Im Streit über den Braunkohleabbau schwimmen ausgerechnet die Grünen auf der „Hambi“-Welle mit. Das könnte sich schon bald rächen. Ein Kommentar.

          An diesem Mittwoch tagt die von der Bundesregierung eingesetzte Kommission „Wachstum, Strukturwandel und Beschäftigung“ im rheinischen Revier. Die Gewerkschaften Bergbau, Chemie, Energie (IG BCE) und Verdi haben deshalb zu einer Großkundgebung aufgerufen. Unter dem Motto „Ohne gute Arbeit kein gutes Klima“ wollen mehrere tausend Beschäftigte aus Energiewirtschaft und Industrie ihrem Frust Luft machen.
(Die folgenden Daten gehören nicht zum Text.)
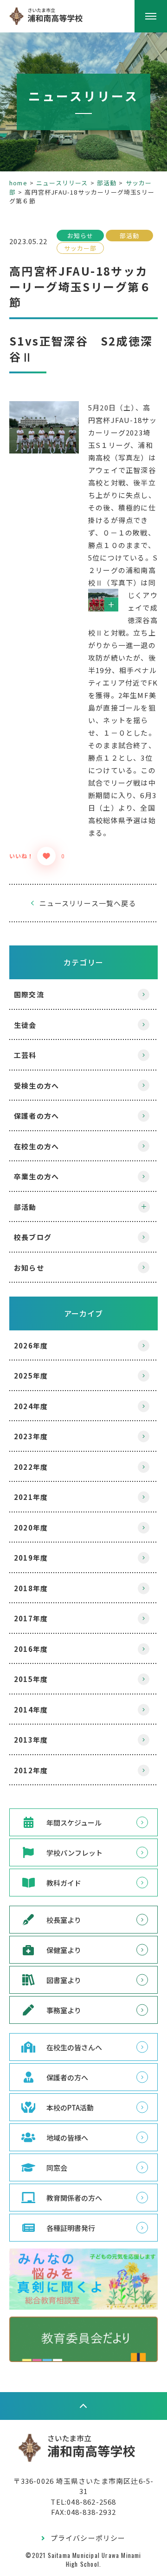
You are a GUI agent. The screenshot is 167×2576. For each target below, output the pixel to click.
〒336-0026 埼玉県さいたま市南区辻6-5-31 (83, 2486)
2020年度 (31, 1527)
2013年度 (31, 1740)
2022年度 (31, 1467)
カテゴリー (83, 962)
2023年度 (31, 1436)
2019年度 (31, 1557)
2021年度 (31, 1497)
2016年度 (31, 1649)
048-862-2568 (91, 2502)
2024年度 (31, 1406)
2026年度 (31, 1345)
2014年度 (31, 1709)
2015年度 (31, 1679)
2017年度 (31, 1618)
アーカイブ (83, 1313)
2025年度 (31, 1375)
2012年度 (31, 1770)
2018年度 (31, 1588)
Sie haben sich vorgenommen, die Kommission lautstark an ihre Aufgabe zu erinnern, ein tragfähiges Konzept für den Strukturwandel in den ost- und westdeutschen Revieren zu präsentieren, bevor sie ein Braunkohle-Ausstiegsdatum festlegt. Im rheinischen Revier ist die Angst unter den Bergleuten seit Anfang Oktober ganz konkret geworden: Durch den vom Oberverwaltungsgericht Münster überraschend verhängten vorläufigen Rodungsstopp für den Hambacher Forst könnten die ersten Arbeitsplätze viel früher gefährdet sein als bisher angenommen.
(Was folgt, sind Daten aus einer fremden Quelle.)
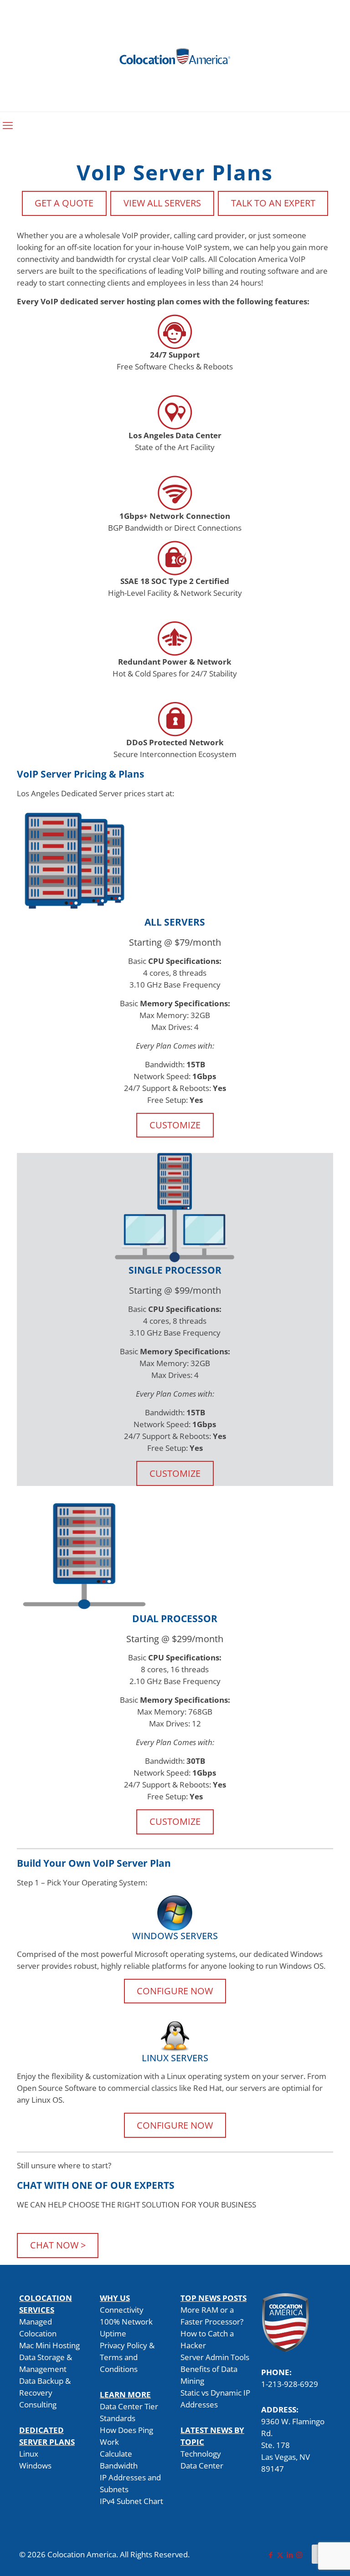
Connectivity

          Die Demonstration der beiden Gewerkschaften lässt sich auch als Versuch einer Gegenbewegung zum „Hambi“-Hype deuten, den Umweltverbände und Baumbesetzer entfacht haben. Sie sehen im Ringen um den kleinen Restforst an der Abbruchkante des Hambacher Tagebaus den Hebel zum sofortigen Braunkohleausstieg, wenn nicht gar zur Rettung des Weltklimas. Deutschland wird jedoch – wie schon bisher mit stetig schrumpfendem Anteil – noch viele Jahre auch auf die Verstromung von Braunkohle angewiesen sein. Unter den Bedingungen der Energiewende, bei der es sich ausweislich eines aktuellen Berichts des Bundesrechnungshofs bisher nicht um ein Erfolgsmodell, sondern um ein gigantisches volkswirtschaftliches Abenteuer handelt, stünden ansonsten Versorgungssicherheit und Bezahlbarkeit in Frage. Diese Faktoren stehen dafür, dass der Wirtschafts- und Innovationsstandort Deutschland langfristig gesichert und so das ambitionierte Ziel überhaupt erreichbar bleibt: der Umbau der Energieversorgung zu einem CO2-neutralen System. Dieses sollte obendrein so überzeugend sein, dass andere Länder es schon aus ökonomischer Vernunft nachahmen. Ansonsten wird es nichts mit dem Kampf gegen den globalen Klimawandel.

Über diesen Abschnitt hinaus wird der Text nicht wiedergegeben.